Tali esempi animali sono tutt'altro che edificanti per chiunque eccetto che per i più sfrenati edonisti. Tuttavia, una ingegnerizzazione molto più sottile, controparte umana della euforia dei ratti, è perfettamente fattibile. Nei tempi a venire, qualsiasi sostanza capace di massimizzare le sensazioni di piacere e di estasi, verrà usata sulla base di scelte affidate alla libertà personale, per esercitare quella che, in un senso utilitaristico, è una legittima scelta del proprio stile di vita.

L'opzione di "cablaggio mentale", in ogni caso, è solo una di quelle disponibili nell'ambito di un menù molto vasto.
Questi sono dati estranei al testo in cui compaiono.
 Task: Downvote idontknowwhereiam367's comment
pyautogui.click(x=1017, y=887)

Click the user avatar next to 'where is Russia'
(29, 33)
Sfortunatamente è anche la più facilmente visualizzabile. Ed ecco che lo spettro dell'auto-stimolazione intracraniale verrebbe preso, a torto, come simbolo dell'intero approccio avanzato da L'Imperativo Edonostico. L'effettiva sostanza etica che è alla base della proposta di questo manifesto potrebbe quindi venir liquidata fin troppo facilmente. Gli uomini, lo ribadiamo solennemente, non sono ratti.
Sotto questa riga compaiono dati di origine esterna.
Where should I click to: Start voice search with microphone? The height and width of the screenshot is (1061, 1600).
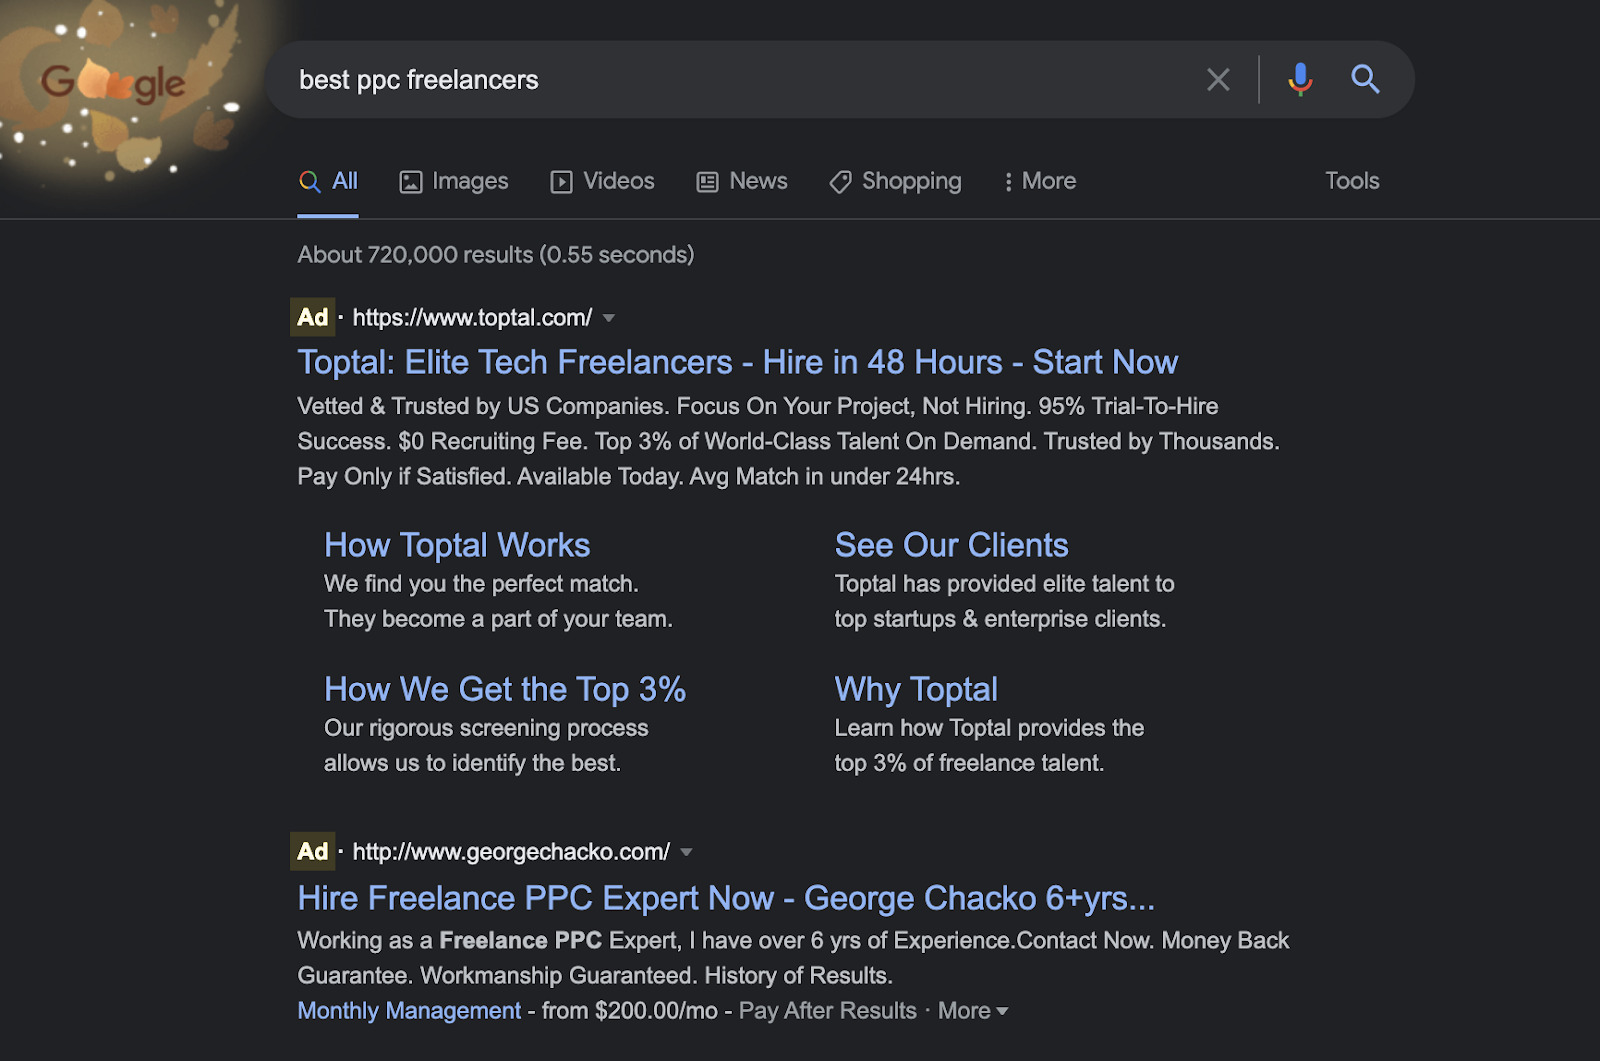(1299, 79)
0.4 - Vita in stato di overdose dopaminica

Un punto che vale la pena sottolineare nella discussione seguente, è che molti stati euforici creati dalla dopamina possono effettivamente rinforzare, parlando in generale, il comportamento finalizzato al raggiungimento di uno scopo. La funzione di rinforzo dopaminico fa sì che la motivazione individuale agisca più intensamente, e non più debolmente. Gli stati iper-dopaminici tendono anche ad allargare lo spettro di attività che un organismo considera come valevoli di perseguimento. Al di là del piacere indotto in condizioni controllate di laboratorio, tali stati di bisogno si focalizzano su una quantità innumerevole di differenti oggetti intenzionali. Sicché il futuro dell'umanità, così come è concepito in questo manifesto, non consisterà, o certamente non consisterà solo, in una eternità spesa nell'incanto di un magico super-soma ottenuto da un elisir o dal rifornimento continuo di macchine di piacere con miscele ad alto numero di ottani. E nemmeno è plausibile che i posteri godranno solo della intorpidita sensibilità oppiacea del tossicodipendente. Invece, è più probabile che essi perseguiranno una gamma straordinariamente fertile di attività propositive e produttive. Ancora meglio, i nostri discendenti, e forse in linea di principio anche i più anziani fra noi, avranno la possibilità di godere di modalità d'esperienza delle quali noi primitivi, crudelmente, manchiamo totalmente. A loro saranno offerte visioni di una bellezza molto più maestosa, musica capace di stimolare emozioni molto più profonde, sesso molto più squisitamente erotico, epifanie mistiche molto più suggestive, ed amore molto più profondamente inteso di qualsiasi cosa possiamo propriamente comprendere attualmente.

Per prima cosa, illustrerò schematicamente i motivi per cui un paradiso secolare e naturalistico di eterna felicità sia biotecnologicamente realizzabile. Per seconda, discuterò del perché la sua realizzazione è strumentalmente razionale ed eticamente imperativa. Per terza, offrirò un'ipotesi di risposta riguardo il "quando" e il "come" sia probabile che un tale scenario possa presentarsi in una forma o un'altra. E finalmente, proverò ad anticipare qualcuna delle probabili obiezioni più comuni, se non proprio più convincenti, che la prospettiva del nirvana psicofarmacologico potrebbe sollevare, e tenterò di argomentare risposte adeguate a rigettarle.